While the highly differentiated regions exhibited features of positive selection, the regions with low differentiation in both populations were also identified to manifest long-term balancing selection (Charlesworth et al., 1995). Long-term balancing selection supports maintaining beneficial polymorphisms for quite many generations as compared to positive purifying and selection, resulting in regions of the genome with reduced FST and increased genetic diversity (Guerrero and Hahn, 2017). In this study, in comparison to the highly differentiated regions, absolute interspecific divergence (dxy and RND values) was found to be lower (Figures 4A,B). Both P. davidiana and P. alba populations had a notably high genetic diversity (π) (Figures 5A,B). Balancing selection may be identified due to its influence upon neutral sites lying nearby when the same alleles persist for a long time. The population genetics of balancing selection shows that, despite maintaining diversity at the selected sites (usually distinct amino acids), there is a concurrent rise in diversity at closely connected neutral sites (Mei et al., 2018). The frequent appearance of intermediate-frequency alleles is indicated by higher Tajima's D and Fay & Wu's H values (Figure 5F), with levels of LD lower in comparison to the highly differentiated regions, which may have been impacted by recombination (Lee et al., 2011).
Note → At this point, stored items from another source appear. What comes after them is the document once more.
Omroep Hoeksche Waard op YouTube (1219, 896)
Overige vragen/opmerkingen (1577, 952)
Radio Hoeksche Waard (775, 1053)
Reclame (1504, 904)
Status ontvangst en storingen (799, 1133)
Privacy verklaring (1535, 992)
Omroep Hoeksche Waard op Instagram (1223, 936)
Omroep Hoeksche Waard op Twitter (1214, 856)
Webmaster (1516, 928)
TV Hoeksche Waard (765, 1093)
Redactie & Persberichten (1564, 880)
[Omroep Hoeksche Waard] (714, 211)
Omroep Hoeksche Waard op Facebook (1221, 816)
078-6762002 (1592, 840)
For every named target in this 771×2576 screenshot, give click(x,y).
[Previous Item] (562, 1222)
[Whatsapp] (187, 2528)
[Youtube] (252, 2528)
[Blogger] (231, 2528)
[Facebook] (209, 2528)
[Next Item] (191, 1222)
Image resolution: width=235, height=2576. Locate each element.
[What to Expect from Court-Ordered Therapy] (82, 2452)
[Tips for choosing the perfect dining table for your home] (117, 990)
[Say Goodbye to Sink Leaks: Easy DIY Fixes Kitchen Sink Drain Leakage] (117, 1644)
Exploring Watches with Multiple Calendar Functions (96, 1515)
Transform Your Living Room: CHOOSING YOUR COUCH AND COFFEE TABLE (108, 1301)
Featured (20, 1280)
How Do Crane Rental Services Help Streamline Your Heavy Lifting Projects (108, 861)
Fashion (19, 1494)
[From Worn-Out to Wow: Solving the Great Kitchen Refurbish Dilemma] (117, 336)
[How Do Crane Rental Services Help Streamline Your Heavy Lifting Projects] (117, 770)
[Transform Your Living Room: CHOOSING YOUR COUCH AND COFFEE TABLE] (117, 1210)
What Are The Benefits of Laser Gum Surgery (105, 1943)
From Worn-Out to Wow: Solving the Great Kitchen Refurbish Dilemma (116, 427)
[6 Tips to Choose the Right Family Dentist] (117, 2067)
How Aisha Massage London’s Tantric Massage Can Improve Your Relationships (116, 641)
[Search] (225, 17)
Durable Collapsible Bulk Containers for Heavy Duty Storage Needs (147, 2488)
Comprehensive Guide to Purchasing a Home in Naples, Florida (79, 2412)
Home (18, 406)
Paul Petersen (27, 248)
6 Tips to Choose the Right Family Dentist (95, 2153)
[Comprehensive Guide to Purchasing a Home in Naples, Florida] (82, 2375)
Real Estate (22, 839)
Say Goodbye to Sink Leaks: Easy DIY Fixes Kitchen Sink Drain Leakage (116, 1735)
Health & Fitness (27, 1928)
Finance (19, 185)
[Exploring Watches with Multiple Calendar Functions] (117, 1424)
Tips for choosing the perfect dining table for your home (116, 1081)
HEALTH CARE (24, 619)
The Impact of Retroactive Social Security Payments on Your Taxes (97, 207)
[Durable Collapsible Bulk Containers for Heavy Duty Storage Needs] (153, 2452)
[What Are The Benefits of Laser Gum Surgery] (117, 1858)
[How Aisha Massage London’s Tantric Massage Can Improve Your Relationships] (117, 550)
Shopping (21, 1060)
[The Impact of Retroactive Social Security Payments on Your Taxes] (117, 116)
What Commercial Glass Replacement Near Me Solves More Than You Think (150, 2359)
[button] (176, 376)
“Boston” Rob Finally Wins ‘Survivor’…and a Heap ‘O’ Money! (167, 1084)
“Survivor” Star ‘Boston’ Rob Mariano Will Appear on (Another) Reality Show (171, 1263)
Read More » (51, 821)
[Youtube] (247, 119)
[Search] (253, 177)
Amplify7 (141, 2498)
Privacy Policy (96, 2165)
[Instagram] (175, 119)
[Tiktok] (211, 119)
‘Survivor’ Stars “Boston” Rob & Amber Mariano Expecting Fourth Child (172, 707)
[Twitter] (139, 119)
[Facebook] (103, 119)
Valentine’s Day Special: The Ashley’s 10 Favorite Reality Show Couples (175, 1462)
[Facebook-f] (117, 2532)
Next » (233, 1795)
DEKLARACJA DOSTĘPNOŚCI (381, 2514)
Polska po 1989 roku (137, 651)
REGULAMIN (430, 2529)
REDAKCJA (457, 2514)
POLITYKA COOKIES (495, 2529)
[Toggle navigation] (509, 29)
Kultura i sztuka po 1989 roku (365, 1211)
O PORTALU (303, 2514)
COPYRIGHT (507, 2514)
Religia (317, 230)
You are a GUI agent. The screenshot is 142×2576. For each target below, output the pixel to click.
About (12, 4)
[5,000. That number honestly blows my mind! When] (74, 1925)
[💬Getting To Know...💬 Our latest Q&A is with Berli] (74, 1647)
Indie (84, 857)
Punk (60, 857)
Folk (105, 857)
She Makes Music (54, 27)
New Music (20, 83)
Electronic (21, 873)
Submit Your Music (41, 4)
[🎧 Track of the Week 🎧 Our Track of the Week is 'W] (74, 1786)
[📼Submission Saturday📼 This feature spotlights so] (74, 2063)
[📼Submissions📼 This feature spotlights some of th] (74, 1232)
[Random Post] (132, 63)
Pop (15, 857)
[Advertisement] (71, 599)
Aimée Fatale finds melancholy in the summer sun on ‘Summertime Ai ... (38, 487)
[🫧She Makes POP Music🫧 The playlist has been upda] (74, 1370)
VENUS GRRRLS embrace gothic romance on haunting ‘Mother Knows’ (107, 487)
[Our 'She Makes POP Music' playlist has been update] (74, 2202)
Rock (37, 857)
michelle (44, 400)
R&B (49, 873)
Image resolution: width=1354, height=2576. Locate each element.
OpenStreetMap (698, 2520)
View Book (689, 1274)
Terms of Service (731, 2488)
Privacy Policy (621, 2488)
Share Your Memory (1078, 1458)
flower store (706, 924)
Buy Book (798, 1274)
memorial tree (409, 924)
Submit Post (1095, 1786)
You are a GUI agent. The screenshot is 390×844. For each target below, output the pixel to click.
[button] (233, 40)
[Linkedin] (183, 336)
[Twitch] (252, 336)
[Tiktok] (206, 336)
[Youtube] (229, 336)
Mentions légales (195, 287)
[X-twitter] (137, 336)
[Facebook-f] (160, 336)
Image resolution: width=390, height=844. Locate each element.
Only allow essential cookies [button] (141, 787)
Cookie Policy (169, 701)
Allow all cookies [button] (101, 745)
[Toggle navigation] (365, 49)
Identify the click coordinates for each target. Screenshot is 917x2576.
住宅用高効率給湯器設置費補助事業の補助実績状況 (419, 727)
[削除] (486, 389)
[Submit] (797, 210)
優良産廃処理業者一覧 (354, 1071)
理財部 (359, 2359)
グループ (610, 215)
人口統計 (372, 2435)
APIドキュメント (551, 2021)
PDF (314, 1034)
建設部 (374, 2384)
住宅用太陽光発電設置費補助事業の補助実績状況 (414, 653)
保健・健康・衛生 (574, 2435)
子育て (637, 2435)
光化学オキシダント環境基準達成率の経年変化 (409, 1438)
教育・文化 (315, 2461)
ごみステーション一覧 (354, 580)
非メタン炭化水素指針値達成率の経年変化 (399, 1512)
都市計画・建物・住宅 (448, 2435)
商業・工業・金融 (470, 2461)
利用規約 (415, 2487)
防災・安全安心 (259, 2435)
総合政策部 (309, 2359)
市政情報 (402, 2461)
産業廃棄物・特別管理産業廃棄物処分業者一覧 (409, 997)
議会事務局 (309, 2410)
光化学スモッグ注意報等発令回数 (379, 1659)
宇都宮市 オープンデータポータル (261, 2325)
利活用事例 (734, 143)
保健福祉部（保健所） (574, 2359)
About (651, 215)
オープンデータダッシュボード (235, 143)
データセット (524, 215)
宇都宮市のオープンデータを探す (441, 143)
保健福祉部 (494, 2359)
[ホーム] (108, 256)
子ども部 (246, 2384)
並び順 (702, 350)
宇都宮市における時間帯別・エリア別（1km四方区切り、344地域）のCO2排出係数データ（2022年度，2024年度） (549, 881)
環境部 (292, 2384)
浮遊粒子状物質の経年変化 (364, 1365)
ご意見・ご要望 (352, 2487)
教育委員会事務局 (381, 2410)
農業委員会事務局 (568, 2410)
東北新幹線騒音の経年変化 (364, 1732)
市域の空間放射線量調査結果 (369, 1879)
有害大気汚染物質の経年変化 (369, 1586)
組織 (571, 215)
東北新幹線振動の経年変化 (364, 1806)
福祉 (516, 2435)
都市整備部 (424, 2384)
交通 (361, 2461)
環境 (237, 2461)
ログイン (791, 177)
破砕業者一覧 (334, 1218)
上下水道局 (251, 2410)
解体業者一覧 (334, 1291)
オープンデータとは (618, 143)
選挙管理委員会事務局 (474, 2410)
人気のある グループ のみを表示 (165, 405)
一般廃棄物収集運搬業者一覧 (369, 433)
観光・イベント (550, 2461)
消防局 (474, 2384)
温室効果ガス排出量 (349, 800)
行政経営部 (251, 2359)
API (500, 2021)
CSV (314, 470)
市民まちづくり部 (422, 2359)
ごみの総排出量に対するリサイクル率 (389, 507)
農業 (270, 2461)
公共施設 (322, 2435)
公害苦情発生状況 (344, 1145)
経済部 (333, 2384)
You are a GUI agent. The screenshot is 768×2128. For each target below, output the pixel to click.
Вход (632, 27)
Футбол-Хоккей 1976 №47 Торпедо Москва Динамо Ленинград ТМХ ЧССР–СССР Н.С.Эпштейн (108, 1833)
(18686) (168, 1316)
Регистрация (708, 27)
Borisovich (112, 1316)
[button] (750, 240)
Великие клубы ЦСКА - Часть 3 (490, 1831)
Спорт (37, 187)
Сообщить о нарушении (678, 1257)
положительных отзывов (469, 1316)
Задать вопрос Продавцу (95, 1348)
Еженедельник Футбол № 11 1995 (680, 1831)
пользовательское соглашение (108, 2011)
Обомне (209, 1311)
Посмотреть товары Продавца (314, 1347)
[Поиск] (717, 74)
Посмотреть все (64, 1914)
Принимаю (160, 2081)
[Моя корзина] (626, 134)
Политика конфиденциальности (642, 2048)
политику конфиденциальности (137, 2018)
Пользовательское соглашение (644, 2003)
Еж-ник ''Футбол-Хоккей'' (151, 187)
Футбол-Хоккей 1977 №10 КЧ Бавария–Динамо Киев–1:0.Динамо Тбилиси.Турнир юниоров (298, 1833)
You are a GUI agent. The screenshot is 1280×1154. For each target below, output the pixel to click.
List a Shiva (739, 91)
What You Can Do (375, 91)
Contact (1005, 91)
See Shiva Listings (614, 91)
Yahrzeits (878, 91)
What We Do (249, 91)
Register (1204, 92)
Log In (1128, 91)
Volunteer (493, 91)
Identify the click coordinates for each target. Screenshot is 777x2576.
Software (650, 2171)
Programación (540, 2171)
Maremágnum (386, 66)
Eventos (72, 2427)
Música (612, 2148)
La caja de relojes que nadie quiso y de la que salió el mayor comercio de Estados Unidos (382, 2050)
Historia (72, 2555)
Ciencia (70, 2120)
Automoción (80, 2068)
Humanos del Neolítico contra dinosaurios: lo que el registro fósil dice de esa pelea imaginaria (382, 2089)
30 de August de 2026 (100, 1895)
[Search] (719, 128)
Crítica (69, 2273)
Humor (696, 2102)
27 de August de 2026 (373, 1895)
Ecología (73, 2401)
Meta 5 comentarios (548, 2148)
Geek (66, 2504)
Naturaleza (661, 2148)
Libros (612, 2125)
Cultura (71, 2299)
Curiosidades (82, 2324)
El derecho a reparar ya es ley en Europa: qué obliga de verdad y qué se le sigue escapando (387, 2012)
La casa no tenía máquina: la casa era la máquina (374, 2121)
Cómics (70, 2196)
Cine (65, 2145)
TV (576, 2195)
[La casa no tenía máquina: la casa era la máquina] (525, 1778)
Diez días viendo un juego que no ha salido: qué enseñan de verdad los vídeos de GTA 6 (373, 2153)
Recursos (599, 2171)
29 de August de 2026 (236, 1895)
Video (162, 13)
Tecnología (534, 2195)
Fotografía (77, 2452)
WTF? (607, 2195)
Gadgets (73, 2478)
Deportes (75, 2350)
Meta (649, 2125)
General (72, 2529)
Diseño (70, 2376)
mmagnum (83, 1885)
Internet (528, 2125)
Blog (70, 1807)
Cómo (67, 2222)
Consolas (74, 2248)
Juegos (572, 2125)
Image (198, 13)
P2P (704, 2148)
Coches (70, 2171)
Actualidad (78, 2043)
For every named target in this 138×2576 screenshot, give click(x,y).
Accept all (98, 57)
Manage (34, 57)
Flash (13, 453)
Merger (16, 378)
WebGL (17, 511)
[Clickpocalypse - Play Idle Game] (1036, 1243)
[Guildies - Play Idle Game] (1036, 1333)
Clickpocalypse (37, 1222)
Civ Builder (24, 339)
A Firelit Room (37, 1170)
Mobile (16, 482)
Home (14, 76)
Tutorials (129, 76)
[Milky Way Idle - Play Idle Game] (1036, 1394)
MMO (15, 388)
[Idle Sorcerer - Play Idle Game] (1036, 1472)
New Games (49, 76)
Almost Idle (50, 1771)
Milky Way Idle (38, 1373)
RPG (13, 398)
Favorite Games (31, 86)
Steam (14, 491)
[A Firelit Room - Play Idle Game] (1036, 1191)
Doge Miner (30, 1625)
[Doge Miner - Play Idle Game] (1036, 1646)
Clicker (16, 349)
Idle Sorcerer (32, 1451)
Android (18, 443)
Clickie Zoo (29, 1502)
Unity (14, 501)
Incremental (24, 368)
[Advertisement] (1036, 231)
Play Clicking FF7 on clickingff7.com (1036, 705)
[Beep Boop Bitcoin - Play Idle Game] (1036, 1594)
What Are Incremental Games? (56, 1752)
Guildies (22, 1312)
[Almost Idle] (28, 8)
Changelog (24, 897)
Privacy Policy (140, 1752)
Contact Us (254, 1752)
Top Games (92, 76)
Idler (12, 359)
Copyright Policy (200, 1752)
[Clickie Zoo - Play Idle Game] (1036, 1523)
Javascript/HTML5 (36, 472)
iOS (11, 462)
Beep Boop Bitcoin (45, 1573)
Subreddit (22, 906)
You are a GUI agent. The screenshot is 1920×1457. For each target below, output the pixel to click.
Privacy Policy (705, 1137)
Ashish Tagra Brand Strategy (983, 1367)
The proportion of inter-specific shared polymorphisms was found to be higher in low differentiated regions (Figure 5C) in both the P. davidiana and P. alba populations, the proportion of fixed differences was found to negligible (Figures 5K,L). While selection reduces diversity at selected loci and linked gene regions in general, balancing selection frequently works to maintain diversity at such loci, allowing distinct beneficial variations to be retained over long periods (Begun et al., 2007). Our results, thus, suggest that long-term balancing selection, presumably regulated by “recycling polymorphism” (Holub, 2001) or “trench warfare” (Stahl et al., 1999) of co-evolutionary interaction between natural enemies and hosts, may have caused an increase in genetic diversity over extended periods (Salvaudon et al., 2008).
Conclusions
Here we provide insights into the speciation and recent evolutionary histories of two closely related forest tree species, P. davidiana and P. alba. The genetic differentiation between the two species was found to be obvious, with an FST value of 0.2988 for P. davidiana and P. alba. Coalescent simulations suggest that the divergence of the two species occurred in the middle Pleistocene, with only minimal gene flow after the divergence. Following divergence, the two species encountered a significant long-term bottleneck, with population increase beginning roughly 20,000 years ago, at the end of the last glacial maximum. Though neutral processes explain the vast majority of regions of genomic differentiation between the two species, a few outlier regions that are noticeably influenced by natural selection have also been investigated. The highly differentiated regions of both species showed substantial positive selection characteristics, and long-term balancing selection was also observed in the regions with limited differentiation in both species. Our results point out that Natural selection and Quaternary climate changes both played a role in the divergence of the P. davidiana and P. alba populations.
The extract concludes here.